Carroll and White (1973) first discovered that the age at which we learn words influences their processing speed, independent of other language-processing determinants. They found shorter latencies for picture naming when words had an earlier age of acquisition (AoA). Since then, AoA effects have been reported in various tasks and language modalities, including picture naming (e.g., Belke, Brysbaert, Meyer, & Ghyselinck, 2005), word naming (e.g., Gerhand & Barry, 1999b), masked priming (e.g., Brysbaert, Lange, & Van Wijnendaele, 2000), semantic categorization (e.g., Brysbaert, Van Wijnendaele, & De Deyne, 2000), and lexical decision (e.g., Gerhand & Barry, 1999a). For reviews, see Johnston & Barry (2006) or Juhasz (2005).

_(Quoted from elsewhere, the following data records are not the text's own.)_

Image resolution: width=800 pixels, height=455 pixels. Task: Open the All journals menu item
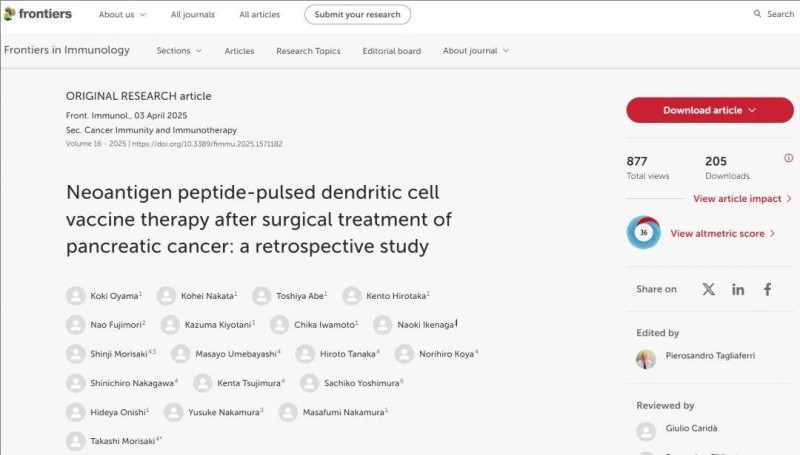click(x=191, y=14)
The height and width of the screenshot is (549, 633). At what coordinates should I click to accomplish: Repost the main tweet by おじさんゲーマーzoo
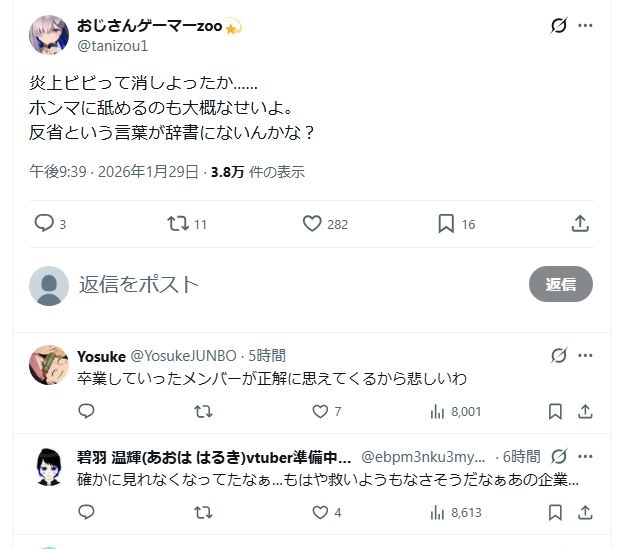178,224
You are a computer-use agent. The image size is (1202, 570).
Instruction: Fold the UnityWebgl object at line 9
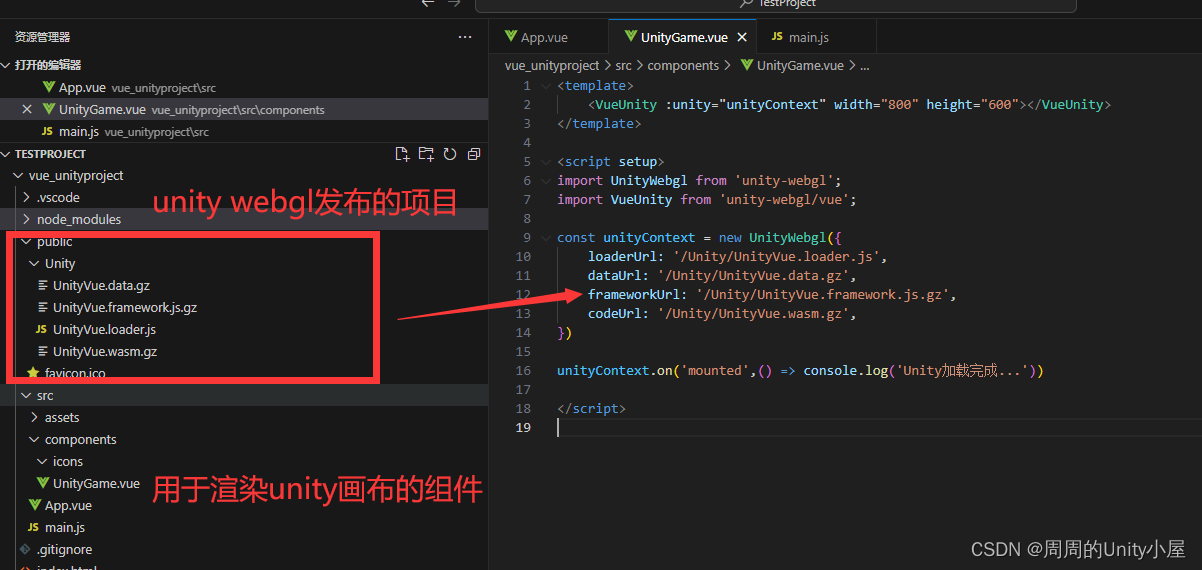pos(545,238)
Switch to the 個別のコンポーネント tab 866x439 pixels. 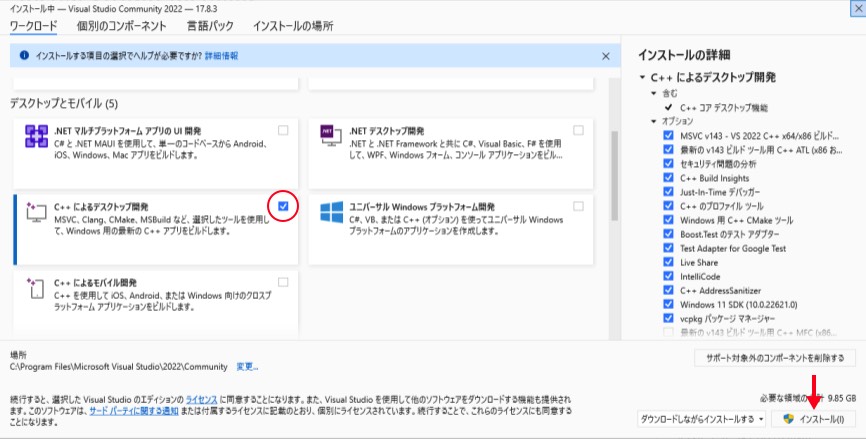(x=121, y=24)
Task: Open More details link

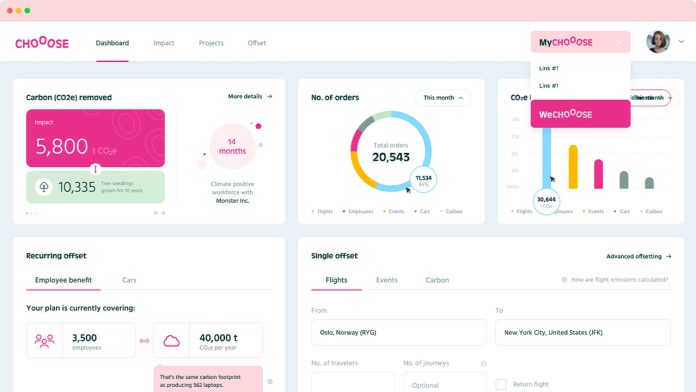Action: pyautogui.click(x=250, y=96)
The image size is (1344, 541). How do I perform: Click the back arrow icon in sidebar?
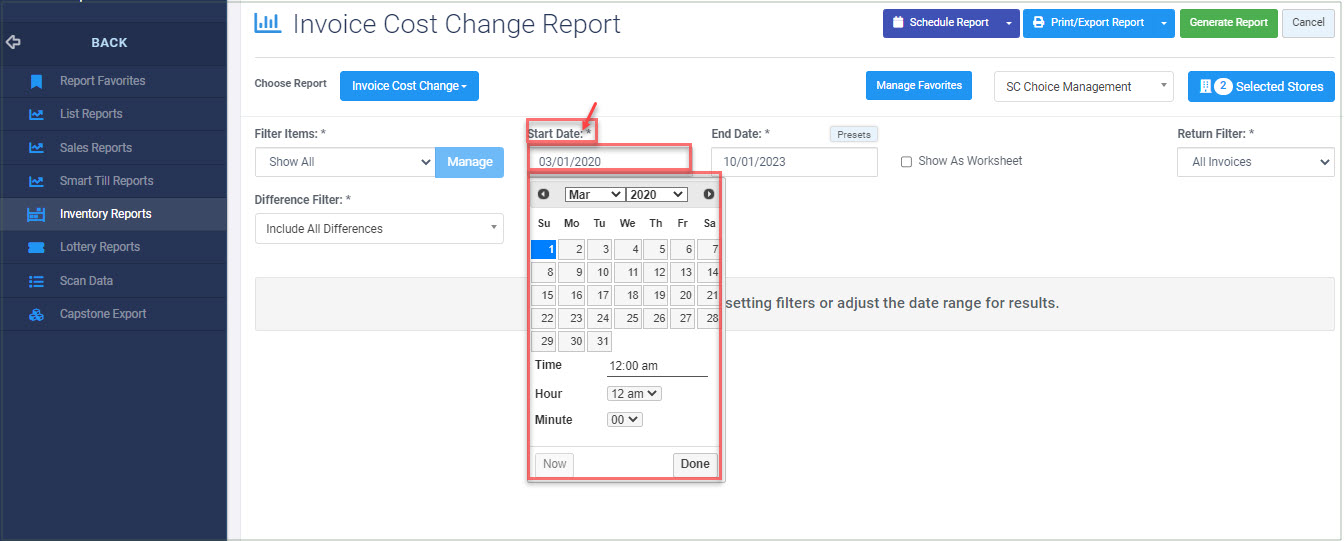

Age-of-acquisition hypotheses

Two hypotheses try to explain the mechanism behind the AoA effect. The semantic hypothesis claims that AoA effects do not primarily originate from learning lexical word forms, but from their semantic representations. AoA effects then reflect the speed by which these are accessed, as a function of the organization of the representational network (Brysbaert et al. 2000; Steyvers & Tenenbaum, 2005). When new concepts are learned, they are linked to the ones already in the network. Early-learned words will be more central and better connected in the network, making them more easily accessible. Evidence for this hypothesis comes from the observation that AoA effects become larger when semantic activation of stimuli is necessary; that is, they are larger in object-naming tasks than in lexical decision (Barry, Johnston, & Wood, 2006), and larger in lexical decision than in word naming (Cortese & Khanna, 2007). More direct evidence has come from semantic categorization tasks in which AoA effects were found (Brysbaert et al., 2000), and from a semantic Simon task (Ghyselinck, Custers, & Brysbaert, 2004). In this last paradigm, participants judged whether words were presented in upper- or lowercase by responding verbally with labels that could be semantically congruent or incongruent with the (irrelevant) meaning of the target (“living” or “nonliving”). The semantic congruency effect was stronger for early-acquired words, showing that the meaning of the early-learned words was activated faster. The authors conclude that semantics play an important role in the AoA effect.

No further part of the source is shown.